* The problem *
Nothing below is to be printed except the lines between the line holding "Given: Click the" and the line holding "Task: Select the AES 256 bit combo box", inclusive, each exactly as it appears.

* Records for this exercise *

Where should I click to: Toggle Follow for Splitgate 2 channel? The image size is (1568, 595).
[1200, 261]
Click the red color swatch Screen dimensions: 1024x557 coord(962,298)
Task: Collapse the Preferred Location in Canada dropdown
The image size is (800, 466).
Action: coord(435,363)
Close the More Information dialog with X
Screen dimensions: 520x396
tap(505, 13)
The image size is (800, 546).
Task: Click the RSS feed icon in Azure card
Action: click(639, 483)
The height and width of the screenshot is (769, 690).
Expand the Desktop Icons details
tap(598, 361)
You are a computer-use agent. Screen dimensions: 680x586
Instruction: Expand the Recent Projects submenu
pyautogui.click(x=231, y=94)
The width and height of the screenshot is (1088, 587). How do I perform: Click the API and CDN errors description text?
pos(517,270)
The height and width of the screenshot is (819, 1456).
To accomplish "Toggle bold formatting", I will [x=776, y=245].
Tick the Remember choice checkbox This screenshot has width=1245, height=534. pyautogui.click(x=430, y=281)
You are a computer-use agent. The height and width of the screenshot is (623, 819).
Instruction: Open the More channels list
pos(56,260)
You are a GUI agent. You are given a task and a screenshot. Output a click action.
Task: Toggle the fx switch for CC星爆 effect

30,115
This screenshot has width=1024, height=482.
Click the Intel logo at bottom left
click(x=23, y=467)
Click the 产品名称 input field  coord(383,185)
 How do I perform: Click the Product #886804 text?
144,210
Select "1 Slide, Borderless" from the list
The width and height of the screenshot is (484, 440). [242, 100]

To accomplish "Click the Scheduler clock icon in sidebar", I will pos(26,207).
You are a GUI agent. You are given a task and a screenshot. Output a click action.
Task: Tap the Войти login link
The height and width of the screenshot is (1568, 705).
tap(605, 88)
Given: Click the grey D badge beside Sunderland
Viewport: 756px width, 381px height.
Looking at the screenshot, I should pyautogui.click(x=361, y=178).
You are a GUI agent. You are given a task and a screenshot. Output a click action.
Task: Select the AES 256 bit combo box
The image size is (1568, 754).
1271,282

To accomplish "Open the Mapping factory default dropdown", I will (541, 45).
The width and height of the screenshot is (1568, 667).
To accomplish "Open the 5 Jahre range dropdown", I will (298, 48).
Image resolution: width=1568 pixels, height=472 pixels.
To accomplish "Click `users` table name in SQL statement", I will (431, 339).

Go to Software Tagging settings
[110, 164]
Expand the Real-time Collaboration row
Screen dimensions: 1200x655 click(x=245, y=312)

* Result of the task *
Given: Click the grey D badge beside Sunderland
Viewport: 756px width, 381px height.
Looking at the screenshot, I should pyautogui.click(x=361, y=178).
You are a GUI agent. You are given a task and a screenshot. Output a click action.
Task: Select the AES 256 bit combo box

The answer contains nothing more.